Six Degrés de Séparation (Six Degrees of Separation) de Fred Schepisi - 1993
Petit film intrigant et particulièrement personnel que ce Six Degrees of Separation. Fred Schepisi y flirte avec la farce sociale à la Woody Allen, tout en distillant une atmosphère quasi-fantastique tout à fait bienvenue, et en n'oubliant pas d'ajouter une louche de politique et un doigt de contestation. Sutherland senior et Channing sont un couple aisé de NY, amateurs d'art et passionnés d'argent. Ils vont recevoir la visite de Will Smith, tombé d'on ne sait où. En une nuit, celui-ci va changer leur vision de la vie, à la manière d'un ange pasolinien. Cette parabole se double d'une intrigue policière particulièrement bien racontée (qui est vraiment Smith ? Sidney Poitier est-il vraiment son père ? D'où lui viennent ses bonnes manières et sa culture ?)

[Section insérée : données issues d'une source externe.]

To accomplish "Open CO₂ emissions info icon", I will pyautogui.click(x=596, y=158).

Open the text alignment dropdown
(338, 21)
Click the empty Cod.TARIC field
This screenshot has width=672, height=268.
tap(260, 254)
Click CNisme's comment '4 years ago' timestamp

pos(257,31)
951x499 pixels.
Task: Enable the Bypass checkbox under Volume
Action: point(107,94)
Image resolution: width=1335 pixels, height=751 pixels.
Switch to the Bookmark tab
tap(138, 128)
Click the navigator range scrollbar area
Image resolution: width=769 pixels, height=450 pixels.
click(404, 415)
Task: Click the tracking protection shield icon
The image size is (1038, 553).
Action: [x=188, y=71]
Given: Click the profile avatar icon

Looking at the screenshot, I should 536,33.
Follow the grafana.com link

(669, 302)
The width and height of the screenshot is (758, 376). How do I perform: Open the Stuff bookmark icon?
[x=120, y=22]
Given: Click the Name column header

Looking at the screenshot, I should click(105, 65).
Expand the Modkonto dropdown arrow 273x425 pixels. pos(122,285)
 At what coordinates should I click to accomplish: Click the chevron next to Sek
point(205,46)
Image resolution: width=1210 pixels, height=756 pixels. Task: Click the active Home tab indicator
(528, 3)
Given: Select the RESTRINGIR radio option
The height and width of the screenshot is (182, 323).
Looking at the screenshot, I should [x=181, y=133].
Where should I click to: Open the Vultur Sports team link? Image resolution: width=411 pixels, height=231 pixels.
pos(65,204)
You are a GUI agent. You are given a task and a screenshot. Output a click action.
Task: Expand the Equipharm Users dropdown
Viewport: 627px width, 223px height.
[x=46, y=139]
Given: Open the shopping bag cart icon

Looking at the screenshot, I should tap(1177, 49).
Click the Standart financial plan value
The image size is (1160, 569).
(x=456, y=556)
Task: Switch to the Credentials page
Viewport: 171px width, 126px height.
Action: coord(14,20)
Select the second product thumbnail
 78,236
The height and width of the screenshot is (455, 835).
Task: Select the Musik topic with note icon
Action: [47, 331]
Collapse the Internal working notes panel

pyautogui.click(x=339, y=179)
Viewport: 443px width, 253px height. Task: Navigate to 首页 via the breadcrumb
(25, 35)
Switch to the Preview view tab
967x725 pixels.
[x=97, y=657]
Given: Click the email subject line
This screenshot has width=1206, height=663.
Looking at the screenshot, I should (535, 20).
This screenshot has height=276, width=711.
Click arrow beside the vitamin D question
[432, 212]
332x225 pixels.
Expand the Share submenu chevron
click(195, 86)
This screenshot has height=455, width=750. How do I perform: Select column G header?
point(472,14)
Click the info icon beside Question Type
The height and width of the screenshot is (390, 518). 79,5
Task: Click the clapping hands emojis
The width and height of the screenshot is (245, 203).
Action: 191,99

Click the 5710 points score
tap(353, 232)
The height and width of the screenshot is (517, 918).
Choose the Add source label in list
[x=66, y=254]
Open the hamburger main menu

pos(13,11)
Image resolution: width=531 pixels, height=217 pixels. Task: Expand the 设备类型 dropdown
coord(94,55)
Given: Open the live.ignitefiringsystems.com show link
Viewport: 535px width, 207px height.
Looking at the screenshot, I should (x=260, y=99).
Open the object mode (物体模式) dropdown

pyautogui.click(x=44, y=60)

Schepisi réussit le coup audacieux des ruptures de rythmes et de tons incessants : d'une scène heurtée (très belle utilisation des flash-backs, considérés réellement comme des flashs, et qui sont montés très nerveusement, dans un rythme de récit lisible et naturel), on passe à un long monologue sur L'Attrape-Coeurs ; d'une séquence toute en émotion rentrée et en renoncements métaphysique, on passe à une scène de pure comédie (hilarante séquence de confrontation entre adultes et enfants, où Schepisi ose dire que les derniers sont souvent encore plus cons que les premiers). Six Degrees of Separation prend son temps et garde son cap pour installer une atmosphère étrange, et on sent qu'il se dirige avec volonté vers ce qu'il veut dire, mais sans
nous dévoiler tout d'un coup. Au contraire, il passe son temps à nous emmener sur de fausses pistes, à nous faire croire qu'il n'est qu'un simple divertissement, pour mieux nous assommer au dernier moment : on a bien eu droit au final à un portrait assez vitriolé sur les rapports des classes et des races, sur la vision des minorités par la grande bourgeoisie, et sur les affres de la filiation. Le couple d'acteurs, en plus, s'en donne à coeur joie, force le trait mais sans jamais perdre en crédibilité. Will Smith est moins bien, mais n'est là qu'en tant que symbole et remplit ce rôle honorablement. Bref, c'est à voir, ça ne ressemble pas à grand chose d'autre, et c'est plutôt réjouissant.